Where a line of the records holds the string "Dortmund", copy that line.

★ ★ ★ ★ ★ ★ ★

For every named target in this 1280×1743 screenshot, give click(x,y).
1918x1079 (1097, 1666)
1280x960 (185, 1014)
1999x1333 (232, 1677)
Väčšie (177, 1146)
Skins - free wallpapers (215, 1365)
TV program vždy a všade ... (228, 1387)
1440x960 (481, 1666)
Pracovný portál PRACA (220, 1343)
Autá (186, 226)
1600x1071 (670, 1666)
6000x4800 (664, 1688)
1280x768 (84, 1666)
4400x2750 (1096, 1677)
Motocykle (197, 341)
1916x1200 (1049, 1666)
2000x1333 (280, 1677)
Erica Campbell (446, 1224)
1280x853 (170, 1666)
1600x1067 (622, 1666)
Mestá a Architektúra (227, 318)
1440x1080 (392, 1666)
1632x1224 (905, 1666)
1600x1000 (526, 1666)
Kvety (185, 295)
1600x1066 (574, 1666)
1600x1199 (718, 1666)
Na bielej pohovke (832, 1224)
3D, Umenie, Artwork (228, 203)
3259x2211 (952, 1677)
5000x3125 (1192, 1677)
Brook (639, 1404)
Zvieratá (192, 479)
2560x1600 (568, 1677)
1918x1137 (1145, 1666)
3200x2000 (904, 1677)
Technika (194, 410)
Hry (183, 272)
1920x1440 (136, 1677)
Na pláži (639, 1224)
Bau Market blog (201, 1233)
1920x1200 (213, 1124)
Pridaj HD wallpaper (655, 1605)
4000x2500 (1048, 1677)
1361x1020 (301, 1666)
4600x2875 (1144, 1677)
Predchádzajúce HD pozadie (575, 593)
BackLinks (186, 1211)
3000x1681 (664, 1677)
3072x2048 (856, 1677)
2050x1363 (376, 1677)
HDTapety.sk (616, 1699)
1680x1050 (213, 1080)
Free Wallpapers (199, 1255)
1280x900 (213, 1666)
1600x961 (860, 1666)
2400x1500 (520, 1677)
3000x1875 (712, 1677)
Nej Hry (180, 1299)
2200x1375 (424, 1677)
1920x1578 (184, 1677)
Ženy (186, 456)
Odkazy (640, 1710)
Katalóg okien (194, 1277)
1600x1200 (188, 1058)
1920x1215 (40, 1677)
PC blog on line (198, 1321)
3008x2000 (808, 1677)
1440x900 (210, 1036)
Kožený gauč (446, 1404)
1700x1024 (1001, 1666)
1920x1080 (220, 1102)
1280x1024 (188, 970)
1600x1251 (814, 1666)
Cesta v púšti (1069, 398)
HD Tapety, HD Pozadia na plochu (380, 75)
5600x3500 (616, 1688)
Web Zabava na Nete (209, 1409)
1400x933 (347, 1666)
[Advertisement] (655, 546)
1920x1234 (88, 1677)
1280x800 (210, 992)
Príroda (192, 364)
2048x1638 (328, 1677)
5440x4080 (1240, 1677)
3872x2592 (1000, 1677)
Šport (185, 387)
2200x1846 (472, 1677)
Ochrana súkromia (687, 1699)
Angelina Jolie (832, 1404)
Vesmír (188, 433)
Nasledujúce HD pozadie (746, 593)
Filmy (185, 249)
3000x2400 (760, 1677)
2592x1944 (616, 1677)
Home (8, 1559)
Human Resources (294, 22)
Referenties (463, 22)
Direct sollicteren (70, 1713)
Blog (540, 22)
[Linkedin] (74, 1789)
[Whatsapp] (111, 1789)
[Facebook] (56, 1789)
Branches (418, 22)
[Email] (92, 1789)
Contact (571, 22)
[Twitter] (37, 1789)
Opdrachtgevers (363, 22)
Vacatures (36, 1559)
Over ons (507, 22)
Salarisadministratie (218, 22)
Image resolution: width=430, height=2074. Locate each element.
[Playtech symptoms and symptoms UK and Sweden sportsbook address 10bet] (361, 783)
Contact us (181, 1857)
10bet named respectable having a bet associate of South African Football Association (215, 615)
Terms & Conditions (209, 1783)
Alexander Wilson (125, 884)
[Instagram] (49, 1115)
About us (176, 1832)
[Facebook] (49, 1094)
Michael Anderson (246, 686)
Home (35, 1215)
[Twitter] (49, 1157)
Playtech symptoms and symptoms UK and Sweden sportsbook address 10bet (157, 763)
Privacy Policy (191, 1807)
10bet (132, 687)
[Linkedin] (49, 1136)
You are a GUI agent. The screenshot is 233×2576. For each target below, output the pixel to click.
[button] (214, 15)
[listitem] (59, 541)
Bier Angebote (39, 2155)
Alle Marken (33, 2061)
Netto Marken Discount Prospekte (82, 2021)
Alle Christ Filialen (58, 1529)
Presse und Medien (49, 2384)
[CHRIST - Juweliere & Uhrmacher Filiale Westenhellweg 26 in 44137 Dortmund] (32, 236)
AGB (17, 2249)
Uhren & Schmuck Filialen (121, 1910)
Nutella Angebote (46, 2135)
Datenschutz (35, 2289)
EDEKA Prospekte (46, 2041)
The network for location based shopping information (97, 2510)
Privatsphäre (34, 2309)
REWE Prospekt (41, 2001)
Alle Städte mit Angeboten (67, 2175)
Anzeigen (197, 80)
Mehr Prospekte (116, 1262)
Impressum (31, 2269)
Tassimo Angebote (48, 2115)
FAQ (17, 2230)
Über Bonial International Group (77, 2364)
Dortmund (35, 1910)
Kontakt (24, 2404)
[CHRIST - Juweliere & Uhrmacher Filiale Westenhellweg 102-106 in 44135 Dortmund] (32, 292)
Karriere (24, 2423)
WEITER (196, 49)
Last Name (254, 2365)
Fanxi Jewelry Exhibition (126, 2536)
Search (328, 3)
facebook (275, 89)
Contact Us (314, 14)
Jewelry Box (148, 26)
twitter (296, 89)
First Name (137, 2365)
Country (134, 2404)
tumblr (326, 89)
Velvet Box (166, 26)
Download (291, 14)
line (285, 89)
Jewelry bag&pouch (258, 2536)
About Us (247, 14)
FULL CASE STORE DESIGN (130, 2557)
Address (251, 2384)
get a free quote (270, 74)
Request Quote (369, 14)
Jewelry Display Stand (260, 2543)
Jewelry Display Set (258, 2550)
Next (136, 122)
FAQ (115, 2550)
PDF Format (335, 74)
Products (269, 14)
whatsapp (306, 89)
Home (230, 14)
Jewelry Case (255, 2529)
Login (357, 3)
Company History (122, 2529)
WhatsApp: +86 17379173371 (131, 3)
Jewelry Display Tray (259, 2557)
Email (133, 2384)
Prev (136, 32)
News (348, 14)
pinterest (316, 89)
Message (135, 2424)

★ ★ ★ ★ ★ ★ ★

**Result:**
[CHRIST - Juweliere & Uhrmacher Filiale Westenhellweg 26 in 44137 Dortmund] (32, 236)
Dortmund (35, 1910)
[CHRIST - Juweliere & Uhrmacher Filiale Westenhellweg 102-106 in 44135 Dortmund] (32, 292)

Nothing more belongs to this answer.